- TASK ITEM
Reproduce the hog louse passage word for word, starting with "The following program" and going on through "with most pesticides.".

- EXERCISE PASSAGE

━━━━━━━━━━

The hog louse, Haematopinus suis, is the largest louse found in the Northeast and is the only species of louse that attacks hogs. Adults are 1/4 inch long and are dull gray-brown in color with nearly black body margins. Hog lice spend their entire life on the animal and breed continuously year-round. A few days after mating, each female lays three to six eggs per day, for a total of about 90 eggs. The eggs are glued to the hairs close to the skin and hatch in about 2 to 3 weeks. The young begin feeding immediately and reach maturity in 10 to 12 days. Lice are most common during cold weather and are found mainly inside the ears and in the skin folds of the neck and legs. Any part of the body that offers protection may harbor hog lice.
Hog lice torment the animals by piercing their skin with needle-like mouthparts and sucking blood. The resultant itching and discomfort cause the animals to scratch with their feet and to rub against feeders, posts, or any stationary objects. This causes the skin to become thick, cracked, tender, and sore. Infested animals are restless, less profitable, and more susceptible to diseases that can cause death. Hog lice may also spread the swine pox virus to pigs. A heavy infestation causes a condition on the skin similar to measles. The hair cannot be removed without skinning, so hide loss and discounted carcasses can also result.
The following program will help prevent lice and mite infestations. Because new boars, sows, or feeder pigs added to your herd may carry mites, lice, or their eggs, you should treat all hogs that are added to your herd before they come in contact with your animals. A good time to stop lice and mange is when the sows are being readied for farrowing, even though mange or lice symptoms may not be evident. If the lice and mites are controlled on the sows, they will not have a chance to move to the young pigs. This is important, since a mange infestation on baby pigs spreads rapidly, and baby pigs should not be treated with most pesticides.

━━━━━━━━━━

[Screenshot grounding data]
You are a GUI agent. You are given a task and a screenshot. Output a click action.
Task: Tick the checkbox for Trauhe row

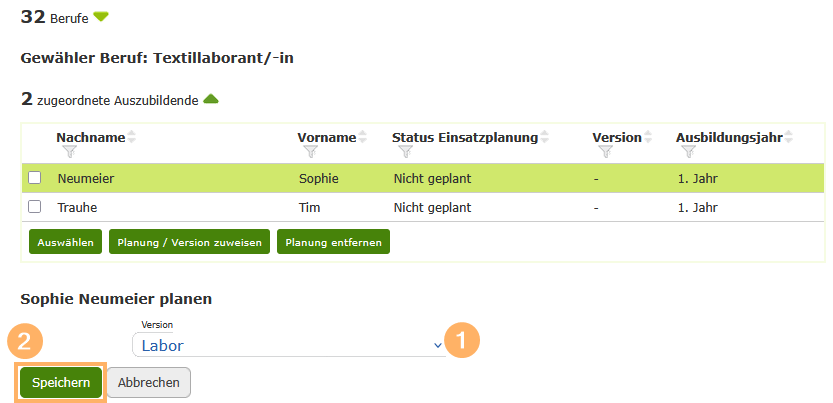pyautogui.click(x=35, y=207)
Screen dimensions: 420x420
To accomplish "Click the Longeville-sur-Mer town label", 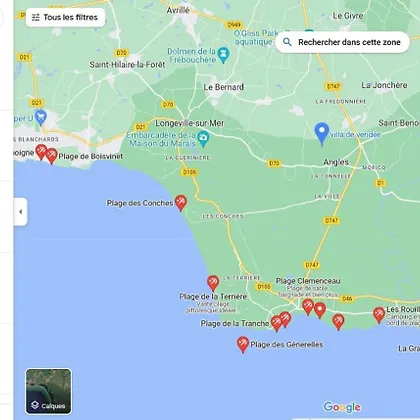I will point(190,123).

━━━━━━━━━━

- SOLVED PROBLEM
The following program will help prevent lice and mite infestations. Because new boars, sows, or feeder pigs added to your herd may carry mites, lice, or their eggs, you should treat all hogs that are added to your herd before they come in contact with your animals. A good time to stop lice and mange is when the sows are being readied for farrowing, even though mange or lice symptoms may not be evident. If the lice and mites are controlled on the sows, they will not have a chance to move to the young pigs. This is important, since a mange infestation on baby pigs spreads rapidly, and baby pigs should not be treated with most pesticides.